REQUIREMENT -
Type out each entry exactly.

Collected data entries
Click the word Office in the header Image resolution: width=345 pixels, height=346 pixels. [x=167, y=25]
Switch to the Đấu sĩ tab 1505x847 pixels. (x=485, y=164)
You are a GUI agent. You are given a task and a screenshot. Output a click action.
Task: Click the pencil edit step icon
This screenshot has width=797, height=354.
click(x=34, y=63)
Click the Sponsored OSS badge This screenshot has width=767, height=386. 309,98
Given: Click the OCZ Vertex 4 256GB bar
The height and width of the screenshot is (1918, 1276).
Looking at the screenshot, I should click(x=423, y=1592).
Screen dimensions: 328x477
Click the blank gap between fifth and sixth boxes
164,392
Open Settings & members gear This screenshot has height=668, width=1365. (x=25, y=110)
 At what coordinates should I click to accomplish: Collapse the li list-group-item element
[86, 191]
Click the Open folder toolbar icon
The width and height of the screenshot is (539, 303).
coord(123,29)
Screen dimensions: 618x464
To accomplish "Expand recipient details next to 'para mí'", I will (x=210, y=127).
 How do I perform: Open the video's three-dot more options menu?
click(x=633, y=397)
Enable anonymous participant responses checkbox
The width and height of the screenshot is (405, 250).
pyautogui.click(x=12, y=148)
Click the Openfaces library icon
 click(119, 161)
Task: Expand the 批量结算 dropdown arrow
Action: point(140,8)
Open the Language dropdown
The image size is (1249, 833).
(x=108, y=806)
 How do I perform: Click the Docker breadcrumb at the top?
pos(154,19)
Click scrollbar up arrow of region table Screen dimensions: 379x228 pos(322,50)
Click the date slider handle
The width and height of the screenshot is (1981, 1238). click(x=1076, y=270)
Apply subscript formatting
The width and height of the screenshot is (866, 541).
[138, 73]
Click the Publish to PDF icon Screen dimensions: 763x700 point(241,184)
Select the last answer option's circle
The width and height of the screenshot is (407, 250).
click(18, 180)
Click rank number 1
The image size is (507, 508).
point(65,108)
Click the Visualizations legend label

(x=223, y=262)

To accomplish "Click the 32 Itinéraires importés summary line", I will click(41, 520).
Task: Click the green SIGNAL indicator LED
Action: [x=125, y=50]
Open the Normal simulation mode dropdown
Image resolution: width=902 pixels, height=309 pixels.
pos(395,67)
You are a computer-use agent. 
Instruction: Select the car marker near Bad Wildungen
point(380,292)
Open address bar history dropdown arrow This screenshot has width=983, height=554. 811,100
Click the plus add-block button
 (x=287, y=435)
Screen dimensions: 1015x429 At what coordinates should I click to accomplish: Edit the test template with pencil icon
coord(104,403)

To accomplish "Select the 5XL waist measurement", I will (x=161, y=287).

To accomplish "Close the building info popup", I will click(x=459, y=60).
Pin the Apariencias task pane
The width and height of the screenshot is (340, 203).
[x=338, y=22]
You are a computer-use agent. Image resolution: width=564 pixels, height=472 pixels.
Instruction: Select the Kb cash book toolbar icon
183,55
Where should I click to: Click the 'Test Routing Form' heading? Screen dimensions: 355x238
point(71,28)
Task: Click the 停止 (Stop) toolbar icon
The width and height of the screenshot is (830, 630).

WRITTEN ANSWER -
Click the word Office in the header Image resolution: width=345 pixels, height=346 pixels. [x=167, y=25]
Switch to the Đấu sĩ tab 1505x847 pixels. (x=485, y=164)
You are a GUI agent. You are given a task and a screenshot. Output a click action.
Task: Click the pencil edit step icon
This screenshot has width=797, height=354.
click(x=34, y=63)
Click the Sponsored OSS badge This screenshot has width=767, height=386. 309,98
Given: Click the OCZ Vertex 4 256GB bar
The height and width of the screenshot is (1918, 1276).
Looking at the screenshot, I should click(x=423, y=1592).
Screen dimensions: 328x477
Click the blank gap between fifth and sixth boxes
164,392
Open Settings & members gear This screenshot has height=668, width=1365. (x=25, y=110)
 At what coordinates should I click to accomplish: Collapse the li list-group-item element
[86, 191]
Click the Open folder toolbar icon
The width and height of the screenshot is (539, 303).
coord(123,29)
Screen dimensions: 618x464
To accomplish "Expand recipient details next to 'para mí'", I will (x=210, y=127).
 How do I perform: Open the video's three-dot more options menu?
click(x=633, y=397)
Enable anonymous participant responses checkbox
The width and height of the screenshot is (405, 250).
pyautogui.click(x=12, y=148)
Click the Openfaces library icon
 click(119, 161)
Task: Expand the 批量结算 dropdown arrow
Action: point(140,8)
Open the Language dropdown
The image size is (1249, 833).
(x=108, y=806)
 How do I perform: Click the Docker breadcrumb at the top?
pos(154,19)
Click scrollbar up arrow of region table Screen dimensions: 379x228 pos(322,50)
Click the date slider handle
The width and height of the screenshot is (1981, 1238). click(x=1076, y=270)
Apply subscript formatting
The width and height of the screenshot is (866, 541).
[138, 73]
Click the Publish to PDF icon Screen dimensions: 763x700 point(241,184)
Select the last answer option's circle
The width and height of the screenshot is (407, 250).
click(18, 180)
Click rank number 1
The image size is (507, 508).
point(65,108)
Click the Visualizations legend label

(x=223, y=262)

To accomplish "Click the 32 Itinéraires importés summary line", I will click(41, 520).
Task: Click the green SIGNAL indicator LED
Action: [x=125, y=50]
Open the Normal simulation mode dropdown
Image resolution: width=902 pixels, height=309 pixels.
pos(395,67)
You are a computer-use agent. 
Instruction: Select the car marker near Bad Wildungen
point(380,292)
Open address bar history dropdown arrow This screenshot has width=983, height=554. 811,100
Click the plus add-block button
 (x=287, y=435)
Screen dimensions: 1015x429 At what coordinates should I click to accomplish: Edit the test template with pencil icon
coord(104,403)

To accomplish "Select the 5XL waist measurement", I will (x=161, y=287).

To accomplish "Close the building info popup", I will click(x=459, y=60).
Pin the Apariencias task pane
The width and height of the screenshot is (340, 203).
[x=338, y=22]
You are a computer-use agent. Image resolution: width=564 pixels, height=472 pixels.
Instruction: Select the Kb cash book toolbar icon
183,55
Where should I click to: Click the 'Test Routing Form' heading? Screen dimensions: 355x238
point(71,28)
Task: Click the 停止 (Stop) toolbar icon
The width and height of the screenshot is (830, 630).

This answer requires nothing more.